* _STUDY MATERIAL_:

◆ ◆ ◆ ◆

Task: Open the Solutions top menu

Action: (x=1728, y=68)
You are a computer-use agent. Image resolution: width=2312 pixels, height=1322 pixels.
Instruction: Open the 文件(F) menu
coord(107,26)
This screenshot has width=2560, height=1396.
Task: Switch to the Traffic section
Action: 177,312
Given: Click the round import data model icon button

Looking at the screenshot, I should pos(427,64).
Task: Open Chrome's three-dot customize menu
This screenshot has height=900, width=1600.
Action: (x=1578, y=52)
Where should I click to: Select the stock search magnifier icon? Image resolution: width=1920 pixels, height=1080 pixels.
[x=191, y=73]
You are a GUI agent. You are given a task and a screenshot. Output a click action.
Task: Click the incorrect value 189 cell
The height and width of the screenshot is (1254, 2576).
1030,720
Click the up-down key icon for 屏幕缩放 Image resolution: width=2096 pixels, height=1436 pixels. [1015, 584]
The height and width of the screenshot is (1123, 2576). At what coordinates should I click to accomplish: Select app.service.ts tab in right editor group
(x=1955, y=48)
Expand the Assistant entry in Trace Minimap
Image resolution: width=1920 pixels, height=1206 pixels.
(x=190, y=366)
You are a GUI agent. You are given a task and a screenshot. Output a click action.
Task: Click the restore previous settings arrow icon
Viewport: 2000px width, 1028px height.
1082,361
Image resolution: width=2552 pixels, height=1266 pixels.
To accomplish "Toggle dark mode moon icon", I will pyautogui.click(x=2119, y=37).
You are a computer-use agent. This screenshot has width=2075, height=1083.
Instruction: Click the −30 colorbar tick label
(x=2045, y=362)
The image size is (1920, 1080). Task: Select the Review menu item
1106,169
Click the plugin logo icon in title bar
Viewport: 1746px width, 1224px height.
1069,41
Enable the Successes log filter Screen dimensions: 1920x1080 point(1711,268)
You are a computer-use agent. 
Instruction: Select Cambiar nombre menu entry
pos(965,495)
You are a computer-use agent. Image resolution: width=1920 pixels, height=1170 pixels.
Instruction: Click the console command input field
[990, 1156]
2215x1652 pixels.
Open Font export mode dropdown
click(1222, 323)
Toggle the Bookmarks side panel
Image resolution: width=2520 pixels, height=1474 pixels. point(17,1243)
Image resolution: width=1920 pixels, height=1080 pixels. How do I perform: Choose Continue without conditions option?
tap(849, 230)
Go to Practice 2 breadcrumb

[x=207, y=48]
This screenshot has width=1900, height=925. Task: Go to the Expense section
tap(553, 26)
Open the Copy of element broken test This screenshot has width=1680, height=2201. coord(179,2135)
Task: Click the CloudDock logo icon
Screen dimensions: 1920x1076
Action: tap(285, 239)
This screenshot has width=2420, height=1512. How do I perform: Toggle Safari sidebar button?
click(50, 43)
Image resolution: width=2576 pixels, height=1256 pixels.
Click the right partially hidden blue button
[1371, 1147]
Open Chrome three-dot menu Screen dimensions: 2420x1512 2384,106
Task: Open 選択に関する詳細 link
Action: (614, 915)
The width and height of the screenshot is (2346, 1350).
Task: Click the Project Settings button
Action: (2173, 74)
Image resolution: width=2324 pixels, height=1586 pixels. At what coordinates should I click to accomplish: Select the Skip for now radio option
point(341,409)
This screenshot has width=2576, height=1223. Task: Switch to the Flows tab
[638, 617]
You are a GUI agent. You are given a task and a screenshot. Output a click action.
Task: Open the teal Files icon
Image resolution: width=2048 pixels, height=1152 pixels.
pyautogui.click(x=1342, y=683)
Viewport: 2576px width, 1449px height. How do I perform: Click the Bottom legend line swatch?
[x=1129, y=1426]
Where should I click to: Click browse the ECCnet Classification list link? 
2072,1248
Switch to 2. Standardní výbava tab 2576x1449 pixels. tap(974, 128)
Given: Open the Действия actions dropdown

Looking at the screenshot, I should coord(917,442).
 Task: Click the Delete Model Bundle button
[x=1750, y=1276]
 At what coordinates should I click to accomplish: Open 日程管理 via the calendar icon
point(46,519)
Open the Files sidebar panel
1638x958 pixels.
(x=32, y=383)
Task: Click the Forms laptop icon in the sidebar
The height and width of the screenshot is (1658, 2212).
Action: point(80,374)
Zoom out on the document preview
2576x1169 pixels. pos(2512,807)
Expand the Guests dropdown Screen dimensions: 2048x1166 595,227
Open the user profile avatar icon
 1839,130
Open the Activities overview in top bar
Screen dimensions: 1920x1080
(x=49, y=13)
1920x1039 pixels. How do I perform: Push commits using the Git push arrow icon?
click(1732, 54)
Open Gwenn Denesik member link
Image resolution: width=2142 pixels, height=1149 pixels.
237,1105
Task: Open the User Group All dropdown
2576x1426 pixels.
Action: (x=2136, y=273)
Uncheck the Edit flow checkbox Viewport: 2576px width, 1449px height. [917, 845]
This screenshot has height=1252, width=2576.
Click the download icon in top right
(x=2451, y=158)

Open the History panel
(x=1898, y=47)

◆ ◆ ◆ ◆

* _YOUR GOAL_:
In the records above, locate each line with the word "computer". Copy all such lines.

* _ANSWER SPACE_:
You are a computer-use agent. Image resolution: width=2312 pixels, height=1322 pixels.
You are a computer-use agent. This screenshot has width=2075, height=1083.
You are a computer-use agent. 
You are a computer-use agent. Image resolution: width=1920 pixels, height=1170 pixels.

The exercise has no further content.